━━━━━ RECORDS TO PROCESS ━━━━━

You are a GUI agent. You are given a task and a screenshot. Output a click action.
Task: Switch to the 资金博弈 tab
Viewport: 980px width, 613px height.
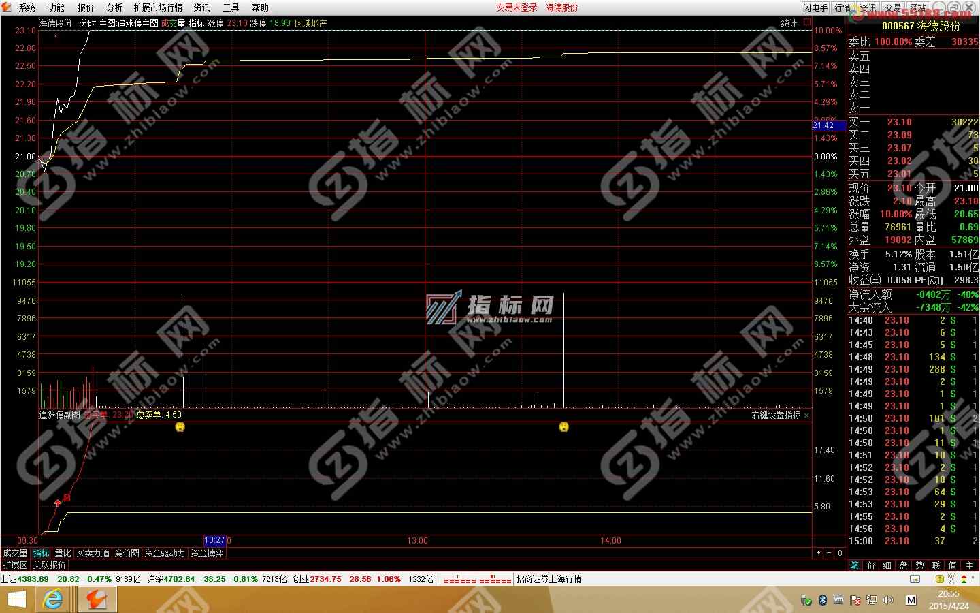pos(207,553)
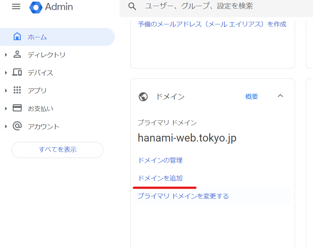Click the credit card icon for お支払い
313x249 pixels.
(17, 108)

━━━━━

__TRY IT__.
Keep every word of the data as it is when you write it out, but drop the pictures.

__EXERCISE RESPONSE__.
You are a GUI agent. You are given a task and a screenshot. Output a click action.
Task: Switch to the 资金博弈 tab
Viewport: 980px width, 613px height.
pos(207,553)
Click the credit card icon for お支払い
313x249 pixels.
(17, 108)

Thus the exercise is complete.